• _Tasks to perform_:
a - Pull out everything in the bank stress passage from "It was roughly" down to "industry will continue.", copied word for word.
b - Name every government body that the bank stress passage says acted forcefully during last year's bank failures.
+++ Text excerpt +++
It was roughly this same time a year ago when the banking industry in the U.S. was going through a series of serious events. Within the space of a few weeks during March through May last year, three of the five largest bank failures in U.S. history occurred. At the outset, a wider banking crisis was feared, but the Treasury Department, the Federal Reserve, and the FDIC acted forcefully, in effect backstopping all deposits, and the three bank failures did not lead to a systemic event. But while the immediate crisis was averted, many of the underlying problems – interest rate pressure, stress in the commercial real estate sector – continue, and now, a year later, the banking industry remains under stress. Problems have continued to emerge, and signs are that challenges in the industry will continue.

Recent evidence points to continuing stress; as I noted in a prior post, in February 2024, the New York Community Bank Corporation was hit with a securities class action after the bank announced steep increases in its loss reserves in their commercial real estate portfolios.

More recently, on April 26, 2024, banking regulators, in what was the first bank failure of 2024, closed Republic First Bank, a $6 billion asset bank based in Philadelphia. Although there were a number of institution- specific factors that contributed to this closure, the company’s commercial real estate portfolio was also under stress and contributed to the bank’s woes. (There was an interesting article in the Journal over the weekend about the bank’s former CEO, here.)

The Republic First failure is the largest bank failure since the three large banks failed last Spring. The immediate question to be asked is whether the bank’s closure points to the possibility of other bank failures ahead.
+++ Listed entries +++
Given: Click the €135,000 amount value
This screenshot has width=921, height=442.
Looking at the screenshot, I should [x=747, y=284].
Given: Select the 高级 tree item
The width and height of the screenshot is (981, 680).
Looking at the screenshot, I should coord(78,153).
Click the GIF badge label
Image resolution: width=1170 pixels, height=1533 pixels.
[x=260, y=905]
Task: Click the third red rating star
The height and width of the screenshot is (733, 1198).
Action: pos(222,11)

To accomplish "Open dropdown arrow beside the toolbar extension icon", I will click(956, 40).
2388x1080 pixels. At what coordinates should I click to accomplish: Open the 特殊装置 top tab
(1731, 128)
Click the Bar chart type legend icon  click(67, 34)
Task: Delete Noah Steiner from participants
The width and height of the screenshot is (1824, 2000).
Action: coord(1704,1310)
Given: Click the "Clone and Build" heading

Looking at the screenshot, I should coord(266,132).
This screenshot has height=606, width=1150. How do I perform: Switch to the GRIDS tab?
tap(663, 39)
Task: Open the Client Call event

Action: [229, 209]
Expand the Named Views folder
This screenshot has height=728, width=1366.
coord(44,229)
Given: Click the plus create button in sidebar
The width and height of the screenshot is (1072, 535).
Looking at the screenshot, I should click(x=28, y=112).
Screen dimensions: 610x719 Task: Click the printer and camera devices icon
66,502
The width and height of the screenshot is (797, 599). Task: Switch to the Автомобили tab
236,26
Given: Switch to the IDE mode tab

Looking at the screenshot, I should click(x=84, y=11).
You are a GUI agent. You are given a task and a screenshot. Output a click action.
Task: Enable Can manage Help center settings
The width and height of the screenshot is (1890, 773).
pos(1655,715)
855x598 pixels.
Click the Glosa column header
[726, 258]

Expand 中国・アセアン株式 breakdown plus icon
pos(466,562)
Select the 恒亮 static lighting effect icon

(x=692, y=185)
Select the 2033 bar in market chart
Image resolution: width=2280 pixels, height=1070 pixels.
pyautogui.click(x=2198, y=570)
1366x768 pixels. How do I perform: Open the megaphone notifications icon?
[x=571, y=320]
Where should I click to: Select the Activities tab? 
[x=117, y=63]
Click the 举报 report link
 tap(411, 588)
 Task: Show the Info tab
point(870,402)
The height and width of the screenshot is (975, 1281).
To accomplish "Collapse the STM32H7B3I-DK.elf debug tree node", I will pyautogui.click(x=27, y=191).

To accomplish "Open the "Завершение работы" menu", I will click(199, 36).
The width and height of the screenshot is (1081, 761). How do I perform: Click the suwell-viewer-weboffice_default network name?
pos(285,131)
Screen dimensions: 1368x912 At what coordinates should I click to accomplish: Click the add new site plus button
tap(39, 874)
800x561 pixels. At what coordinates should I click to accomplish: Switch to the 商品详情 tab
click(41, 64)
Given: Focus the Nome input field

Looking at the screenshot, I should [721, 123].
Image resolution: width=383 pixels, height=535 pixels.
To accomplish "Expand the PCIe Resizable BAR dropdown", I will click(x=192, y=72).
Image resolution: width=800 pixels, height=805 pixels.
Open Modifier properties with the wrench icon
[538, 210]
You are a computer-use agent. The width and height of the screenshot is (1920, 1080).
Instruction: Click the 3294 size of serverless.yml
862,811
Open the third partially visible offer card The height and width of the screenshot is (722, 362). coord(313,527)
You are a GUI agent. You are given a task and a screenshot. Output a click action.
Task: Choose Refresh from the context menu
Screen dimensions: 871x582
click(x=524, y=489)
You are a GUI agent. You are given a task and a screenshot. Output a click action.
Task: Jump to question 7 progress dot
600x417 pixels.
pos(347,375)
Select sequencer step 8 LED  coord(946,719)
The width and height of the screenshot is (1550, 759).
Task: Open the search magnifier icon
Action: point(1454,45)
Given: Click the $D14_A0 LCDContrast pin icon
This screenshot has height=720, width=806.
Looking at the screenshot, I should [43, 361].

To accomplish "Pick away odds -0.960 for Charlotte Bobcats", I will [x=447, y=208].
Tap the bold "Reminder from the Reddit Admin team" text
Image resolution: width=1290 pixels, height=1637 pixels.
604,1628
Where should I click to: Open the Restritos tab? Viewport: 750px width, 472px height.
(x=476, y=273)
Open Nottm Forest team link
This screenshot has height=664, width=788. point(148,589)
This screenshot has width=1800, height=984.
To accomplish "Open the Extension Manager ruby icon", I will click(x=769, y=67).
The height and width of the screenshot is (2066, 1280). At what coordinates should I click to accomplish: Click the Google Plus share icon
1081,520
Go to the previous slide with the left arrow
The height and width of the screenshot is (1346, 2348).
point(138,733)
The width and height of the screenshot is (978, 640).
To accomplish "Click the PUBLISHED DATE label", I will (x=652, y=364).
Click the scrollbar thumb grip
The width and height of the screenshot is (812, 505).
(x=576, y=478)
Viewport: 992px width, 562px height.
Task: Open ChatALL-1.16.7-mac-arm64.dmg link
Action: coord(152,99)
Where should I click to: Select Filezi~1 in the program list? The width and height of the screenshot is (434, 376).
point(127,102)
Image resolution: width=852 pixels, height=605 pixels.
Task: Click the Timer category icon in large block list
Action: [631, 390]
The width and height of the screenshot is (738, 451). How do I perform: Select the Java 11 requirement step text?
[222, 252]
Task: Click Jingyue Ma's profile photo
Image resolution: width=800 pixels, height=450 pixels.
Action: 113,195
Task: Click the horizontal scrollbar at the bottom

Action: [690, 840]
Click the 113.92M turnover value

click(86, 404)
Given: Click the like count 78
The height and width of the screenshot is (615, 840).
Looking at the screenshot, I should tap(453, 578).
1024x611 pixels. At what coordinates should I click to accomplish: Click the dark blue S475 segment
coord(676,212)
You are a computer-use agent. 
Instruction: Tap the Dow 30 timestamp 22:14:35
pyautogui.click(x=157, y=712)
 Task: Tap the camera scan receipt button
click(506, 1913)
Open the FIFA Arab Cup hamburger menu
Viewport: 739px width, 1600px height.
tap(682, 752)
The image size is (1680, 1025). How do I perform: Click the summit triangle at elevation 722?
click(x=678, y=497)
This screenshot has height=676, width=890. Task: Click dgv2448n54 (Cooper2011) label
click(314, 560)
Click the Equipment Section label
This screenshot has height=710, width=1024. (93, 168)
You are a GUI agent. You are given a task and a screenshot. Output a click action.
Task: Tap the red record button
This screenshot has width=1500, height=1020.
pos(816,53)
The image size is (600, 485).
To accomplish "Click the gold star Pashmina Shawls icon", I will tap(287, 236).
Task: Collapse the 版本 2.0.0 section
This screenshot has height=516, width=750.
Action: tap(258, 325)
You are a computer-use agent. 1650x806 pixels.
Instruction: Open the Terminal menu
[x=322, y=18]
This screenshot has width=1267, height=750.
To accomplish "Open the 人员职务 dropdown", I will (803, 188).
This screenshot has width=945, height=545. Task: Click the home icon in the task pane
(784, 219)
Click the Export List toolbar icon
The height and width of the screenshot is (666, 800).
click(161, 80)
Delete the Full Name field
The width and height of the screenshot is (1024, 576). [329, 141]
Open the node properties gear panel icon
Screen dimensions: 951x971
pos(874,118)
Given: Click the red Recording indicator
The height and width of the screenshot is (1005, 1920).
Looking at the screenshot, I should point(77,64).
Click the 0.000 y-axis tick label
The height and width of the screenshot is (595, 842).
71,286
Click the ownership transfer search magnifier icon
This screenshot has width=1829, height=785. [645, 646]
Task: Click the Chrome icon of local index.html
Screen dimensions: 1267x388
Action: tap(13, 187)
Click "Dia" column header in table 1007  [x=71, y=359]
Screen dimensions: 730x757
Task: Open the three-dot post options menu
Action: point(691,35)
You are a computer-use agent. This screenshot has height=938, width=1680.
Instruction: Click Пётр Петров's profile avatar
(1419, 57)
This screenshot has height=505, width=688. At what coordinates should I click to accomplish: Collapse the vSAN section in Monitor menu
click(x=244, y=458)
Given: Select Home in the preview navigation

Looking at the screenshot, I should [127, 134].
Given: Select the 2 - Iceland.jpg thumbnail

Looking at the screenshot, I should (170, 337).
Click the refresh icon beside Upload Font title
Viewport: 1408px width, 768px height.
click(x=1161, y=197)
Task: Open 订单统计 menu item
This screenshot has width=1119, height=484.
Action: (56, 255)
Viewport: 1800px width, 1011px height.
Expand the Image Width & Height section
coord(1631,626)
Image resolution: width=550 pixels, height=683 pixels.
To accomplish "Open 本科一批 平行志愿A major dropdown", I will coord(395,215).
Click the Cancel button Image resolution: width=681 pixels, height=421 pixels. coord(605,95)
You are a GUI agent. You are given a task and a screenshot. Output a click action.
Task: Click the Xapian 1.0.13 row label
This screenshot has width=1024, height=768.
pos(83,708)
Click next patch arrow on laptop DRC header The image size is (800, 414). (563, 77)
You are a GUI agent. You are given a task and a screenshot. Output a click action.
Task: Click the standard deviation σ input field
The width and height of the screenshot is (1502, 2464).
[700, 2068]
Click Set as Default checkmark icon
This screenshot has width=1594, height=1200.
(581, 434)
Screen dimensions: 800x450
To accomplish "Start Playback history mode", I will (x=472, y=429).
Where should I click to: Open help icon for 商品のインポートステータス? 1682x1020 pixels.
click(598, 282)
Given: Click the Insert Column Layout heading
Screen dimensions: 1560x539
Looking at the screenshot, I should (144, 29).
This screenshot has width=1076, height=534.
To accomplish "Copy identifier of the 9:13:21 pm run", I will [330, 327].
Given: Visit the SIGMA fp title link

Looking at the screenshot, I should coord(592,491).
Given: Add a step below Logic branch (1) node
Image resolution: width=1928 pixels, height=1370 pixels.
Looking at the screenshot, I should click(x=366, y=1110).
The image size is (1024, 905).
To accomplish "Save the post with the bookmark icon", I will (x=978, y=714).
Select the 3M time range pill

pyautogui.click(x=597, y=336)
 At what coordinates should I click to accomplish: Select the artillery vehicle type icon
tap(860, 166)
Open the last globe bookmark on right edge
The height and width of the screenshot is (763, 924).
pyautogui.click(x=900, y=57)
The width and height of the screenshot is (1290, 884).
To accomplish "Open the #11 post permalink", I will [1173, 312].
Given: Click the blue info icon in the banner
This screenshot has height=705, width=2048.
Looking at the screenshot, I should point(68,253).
+++
• _Answers to the tasks_:
a -
It was roughly this same time a year ago when the banking industry in the U.S. was going through a series of serious events. Within the space of a few weeks during March through May last year, three of the five largest bank failures in U.S. history occurred. At the outset, a wider banking crisis was feared, but the Treasury Department, the Federal Reserve, and the FDIC acted forcefully, in effect backstopping all deposits, and the three bank failures did not lead to a systemic event. But while the immediate crisis was averted, many of the underlying problems – interest rate pressure, stress in the commercial real estate sector – continue, and now, a year later, the banking industry remains under stress. Problems have continued to emerge, and signs are that challenges in the industry will continue.

b -
- Treasury Department
- Federal Reserve
- FDIC